AIM OF THE TASK: Each record is to be given again without alteration.

*** DATA FOR THE TASK Section Begins ***

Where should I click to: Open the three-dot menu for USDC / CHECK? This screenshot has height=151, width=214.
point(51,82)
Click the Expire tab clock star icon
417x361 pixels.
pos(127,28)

*** DATA FOR THE TASK Section Ends ***

TASK ANSWER:
Where should I click to: Open the three-dot menu for USDC / CHECK? This screenshot has height=151, width=214.
point(51,82)
Click the Expire tab clock star icon
417x361 pixels.
pos(127,28)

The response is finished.